## What to work on
Continue the grant application review criteria below, starting after the final sentence shown.

Start of Document segment

Data Management and Statistical Analysis

Are planned analyses and statistical approach appropriate for the proposed study design and methods used to assign participants and deliver interventions? Are the procedures for data management and quality control of data adequate at clinical site(s) or at center laboratories, as applicable? Have the methods for standardization of procedures for data management to assess the effect of the intervention and quality control been addressed? Is there a plan to complete data analysis within the proposed period of the award?


Will the scientific environment in which the work will be done contribute to the probability of success? Are the institutional support, equipment and other physical resources available to the investigators adequate for the project proposed? Will the project benefit from unique features of the scientific environment, subject populations, or collaborative arrangements?

In addition, for applications involving clinical trials

If proposed, are the administrative, data coordinating, enrollment and laboratory/testing centers, appropriate for the trial proposed?

Does the application adequately address the capability and ability to conduct the trial at the proposed site(s) or centers? Are the plans to add or drop enrollment centers, as needed, appropriate?

If international site(s) is/are proposed, does the application adequately address the complexity of executing the clinical trial?

If multi-sites/centers, is there evidence of the ability of the individual site or center to: (1) enroll the proposed numbers; (2) adhere to the protocol; (3) collect and transmit data in an accurate and timely fashion; and, (4) operate within the proposed organizational structure?

Additional Review Criteria

As applicable for the project proposed, reviewers will evaluate the following additional items while determining scientific and technical merit, and in providing an overall impact score, but will not give separate scores for these items.

Cohesiveness Between Research Projects and Resources

How does the project contribute to the overall goals and objectives of the consortium? Evaluate how the nature of the project warrants its inclusion in the consortium. Does the description of this project's activities within the consortium demonstrate a significant and adequate collaboration?

Study Timeline

Specific to applications involving clinical trials

Is the study timeline described in detail, taking into account start-up activities, the anticipated rate of enrollment, and planned follow-up assessment? Is the projected timeline feasible and well justified? Does the project incorporate efficiencies and utilize existing resources (e.g., CTSAs, practice-based research networks, electronic medical records, administrative database, or patient registries) to increase the efficiency of participant enrollment and data collection, as appropriate?

Are potential challenges and corresponding solutions discussed (e.g., strategies that can be implemented in the event of enrollment shortfalls)?

Protections for Human Subjects

For research that involves human subjects but does not involve one of the categories of research that are exempt under 45 CFR Part 46, the committee will evaluate the justification for involvement of human subjects and the proposed protections from research risk relating to their participation according to the following five review criteria: 1) risk to subjects, 2) adequacy of protection against risks, 3) potential benefits to the subjects and others, 4) importance of the knowledge to be gained, and 5) data and safety monitoring for clinical trials.

End of Document segment
Start of Given information

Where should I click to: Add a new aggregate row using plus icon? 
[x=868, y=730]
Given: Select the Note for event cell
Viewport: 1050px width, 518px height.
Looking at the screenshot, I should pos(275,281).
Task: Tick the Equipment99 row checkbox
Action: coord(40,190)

End of Given information

## Response
For research that involves human subjects and meets the criteria for one or more of the categories of research that are exempt under 45 CFR Part 46, the committee will evaluate: 1) the justification for the exemption, 2) human subjects involvement and characteristics, and 3) sources of materials. For additional information on review of the Human Subjects section, please refer to the Guidelines for the Review of Human Subjects.

Inclusion of Women, Minorities, and Individuals Across the Lifespan

When the proposed project involves human subjects and/or NIH-defined clinical research, the committee will evaluate the proposed plans for the inclusion (or exclusion) of individuals on the basis of sex/gender, race, and ethnicity, as well as the inclusion (or exclusion) of individuals of all ages (including children and older adults) to determine if it is justified in terms of the scientific goals and research strategy proposed. For additional information on review of the Inclusion section, please refer to the Guidelines for the Review of Inclusion in Clinical Research.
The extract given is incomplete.